In High School Computing I was taught the Structured Program Theorem - that you could implement any mathematical operation using:
- Sequence
- Selection
- Iteration
After completing a Computer Science degree - we can express what is required for any computable function more formally with M-recursive functions:
- The constant $0$ function
- The successor function
- Selecting parameters
- Function composition
- Primitive Recursion
- The $\mu$-operator (look for the smallest $x$ such that...)
This being the minimal set of axioms. Translating this to code we get:
- The constant
0 - Incrementation
_ + 1 - Variable access
x - Program/statement concatenation
_; _ - Countdown loops
for ( x to 0 ) do _ end - While loops
while ( x != 0 ) do _ end
But I've come away looking for proof. How do we know all this covers all computable functions? Is there an obvious branch of Mathematics for which this is not covered? Is there a shortcoming in Lambda Calculus where it is yet to cover off obscure Mathematical operations?
(Noting of course that
- Lambda Calculus is a subset of Term rewriting,
- that Mathematica chose Term-writing over Lambda Calculus as its foundation,
- and recent work in Univalent Foundations. )

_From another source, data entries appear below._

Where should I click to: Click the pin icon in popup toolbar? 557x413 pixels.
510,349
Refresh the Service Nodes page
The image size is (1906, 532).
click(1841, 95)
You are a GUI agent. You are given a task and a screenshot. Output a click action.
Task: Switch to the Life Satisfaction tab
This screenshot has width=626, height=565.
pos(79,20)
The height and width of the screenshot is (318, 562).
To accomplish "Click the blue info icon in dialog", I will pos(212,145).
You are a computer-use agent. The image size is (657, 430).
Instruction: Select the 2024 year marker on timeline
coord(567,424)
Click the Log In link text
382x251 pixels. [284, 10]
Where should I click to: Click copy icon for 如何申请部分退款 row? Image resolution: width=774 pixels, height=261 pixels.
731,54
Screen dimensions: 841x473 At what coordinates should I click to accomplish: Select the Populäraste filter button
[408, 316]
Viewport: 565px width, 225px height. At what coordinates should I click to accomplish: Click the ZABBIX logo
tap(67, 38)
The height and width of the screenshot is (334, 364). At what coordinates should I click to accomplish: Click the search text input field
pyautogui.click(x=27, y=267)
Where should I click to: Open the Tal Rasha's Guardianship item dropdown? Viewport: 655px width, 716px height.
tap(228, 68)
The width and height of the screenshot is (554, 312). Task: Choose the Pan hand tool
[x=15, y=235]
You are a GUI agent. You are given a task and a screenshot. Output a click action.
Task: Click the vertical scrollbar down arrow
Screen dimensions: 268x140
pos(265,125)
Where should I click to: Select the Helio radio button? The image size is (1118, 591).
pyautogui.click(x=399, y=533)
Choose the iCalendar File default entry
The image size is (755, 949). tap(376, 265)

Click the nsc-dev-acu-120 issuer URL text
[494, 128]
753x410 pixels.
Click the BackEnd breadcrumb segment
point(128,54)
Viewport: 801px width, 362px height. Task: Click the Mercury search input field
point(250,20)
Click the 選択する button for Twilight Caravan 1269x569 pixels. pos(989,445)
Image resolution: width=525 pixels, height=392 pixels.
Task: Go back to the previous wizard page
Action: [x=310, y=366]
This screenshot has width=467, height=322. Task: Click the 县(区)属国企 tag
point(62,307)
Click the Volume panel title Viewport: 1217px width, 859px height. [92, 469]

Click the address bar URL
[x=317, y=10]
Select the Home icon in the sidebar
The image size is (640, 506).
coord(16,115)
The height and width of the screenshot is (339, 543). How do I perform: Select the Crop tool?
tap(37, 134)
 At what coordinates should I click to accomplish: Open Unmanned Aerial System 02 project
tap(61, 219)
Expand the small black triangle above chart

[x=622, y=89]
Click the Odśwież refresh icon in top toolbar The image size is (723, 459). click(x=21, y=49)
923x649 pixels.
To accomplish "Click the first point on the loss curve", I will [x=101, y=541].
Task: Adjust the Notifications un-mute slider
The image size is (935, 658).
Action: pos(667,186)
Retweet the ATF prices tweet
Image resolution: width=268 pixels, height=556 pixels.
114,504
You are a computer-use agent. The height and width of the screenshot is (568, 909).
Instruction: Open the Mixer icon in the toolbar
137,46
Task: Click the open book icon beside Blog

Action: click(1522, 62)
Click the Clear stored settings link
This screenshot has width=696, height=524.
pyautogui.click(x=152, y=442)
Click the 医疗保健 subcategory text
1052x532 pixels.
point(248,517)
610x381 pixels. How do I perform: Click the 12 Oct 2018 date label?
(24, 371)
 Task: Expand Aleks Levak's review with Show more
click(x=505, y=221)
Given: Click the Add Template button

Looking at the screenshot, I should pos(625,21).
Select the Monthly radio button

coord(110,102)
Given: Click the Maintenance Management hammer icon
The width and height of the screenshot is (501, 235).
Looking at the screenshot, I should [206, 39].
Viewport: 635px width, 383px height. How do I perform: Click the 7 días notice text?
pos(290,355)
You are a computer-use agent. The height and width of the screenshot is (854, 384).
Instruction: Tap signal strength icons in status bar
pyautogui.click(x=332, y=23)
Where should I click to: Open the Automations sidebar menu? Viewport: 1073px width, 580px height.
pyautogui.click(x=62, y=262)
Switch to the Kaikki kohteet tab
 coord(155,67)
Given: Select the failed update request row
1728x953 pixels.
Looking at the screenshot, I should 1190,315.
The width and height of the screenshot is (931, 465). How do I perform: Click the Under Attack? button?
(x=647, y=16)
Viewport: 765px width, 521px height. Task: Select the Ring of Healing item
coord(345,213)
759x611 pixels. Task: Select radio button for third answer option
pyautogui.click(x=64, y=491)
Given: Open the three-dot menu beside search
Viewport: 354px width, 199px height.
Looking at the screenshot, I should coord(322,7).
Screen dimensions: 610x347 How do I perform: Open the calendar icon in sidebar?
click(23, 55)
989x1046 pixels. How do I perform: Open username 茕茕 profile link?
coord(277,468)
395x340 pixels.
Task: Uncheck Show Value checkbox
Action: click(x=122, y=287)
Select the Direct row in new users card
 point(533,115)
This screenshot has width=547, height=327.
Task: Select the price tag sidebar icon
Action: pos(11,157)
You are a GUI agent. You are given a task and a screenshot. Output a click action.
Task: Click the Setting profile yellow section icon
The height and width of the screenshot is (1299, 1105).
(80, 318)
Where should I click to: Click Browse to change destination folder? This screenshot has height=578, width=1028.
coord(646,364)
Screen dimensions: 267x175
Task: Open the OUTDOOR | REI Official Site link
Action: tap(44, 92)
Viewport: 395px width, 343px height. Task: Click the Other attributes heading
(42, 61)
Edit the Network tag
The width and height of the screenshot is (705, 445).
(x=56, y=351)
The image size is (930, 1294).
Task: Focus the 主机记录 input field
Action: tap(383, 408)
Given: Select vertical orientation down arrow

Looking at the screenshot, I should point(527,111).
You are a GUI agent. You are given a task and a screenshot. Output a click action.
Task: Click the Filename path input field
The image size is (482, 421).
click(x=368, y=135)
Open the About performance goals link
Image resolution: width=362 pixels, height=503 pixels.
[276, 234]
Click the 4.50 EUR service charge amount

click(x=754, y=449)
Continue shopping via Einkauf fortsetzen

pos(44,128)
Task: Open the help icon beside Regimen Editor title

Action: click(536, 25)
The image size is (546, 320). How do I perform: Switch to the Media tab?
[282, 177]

My question is: Can all mathematical operations be encoded with a Turing Complete language?
No.
Or, as it would usually expressed more positively: It is possible to mathematically define things that are not computable.
For example we can define the function $$ f(M) = \begin{cases} 1 & \text{if $M$ is a lambda term that has a normal form} \\ 0 & \text{otherwise} \end{cases} $$ which is definitely not computable -- it's essentially the halting problem.
Defining this function symbolically in all its gory detail is not particularly enlightening. It can be done, however, and the crucial point that makes it non-computable is that we need to express an unbounded quantification over all natural numbers, in order to say "there is (or isn't) a reduction sequence of some finite length that leads to a normal form".
In terms of formalism, we're almost there with the minimization operator. But it is usually specified that $\mu x.E$ fails to terminate if there is no suitable $x$. In order to express mathematical definitions in general we need a total minimization operator $\bar\mu$ which cannot be expressed computably: $$ \bar\mu x.E(x) = \begin{cases} \text{the smallest $x\in\mathbb N$ such that $E(x)=0$} & \text{if such an $x$ exists} \\ 0 & \text{otherwise} \end{cases} $$ If we had this operator we, would be able to express every function that is definable in first-order logic. But it cannot be included in an actual programming language, because there would be no general way for an implementation to decide to return $0$ other than checking infinitely many cases.
This is one instance of Church-Turing's thesis. Until we have a precise definition of "computable function", it can be said to be a matter of faith -- but it is a practical experience that all attempts to define computable functions have turned out to lead to equivalent concepts, at least those of them that didn't turn out to be considered insufficiently expressive.
In particular, nobody has proposed a computing mechanism that appears to be practically realizable and cannot be expressed in (any given one of) those formalisms. So usually we just take our favorite formalism (they are all proved to be equivalent with impeccable rigor) to be the definition of "computable".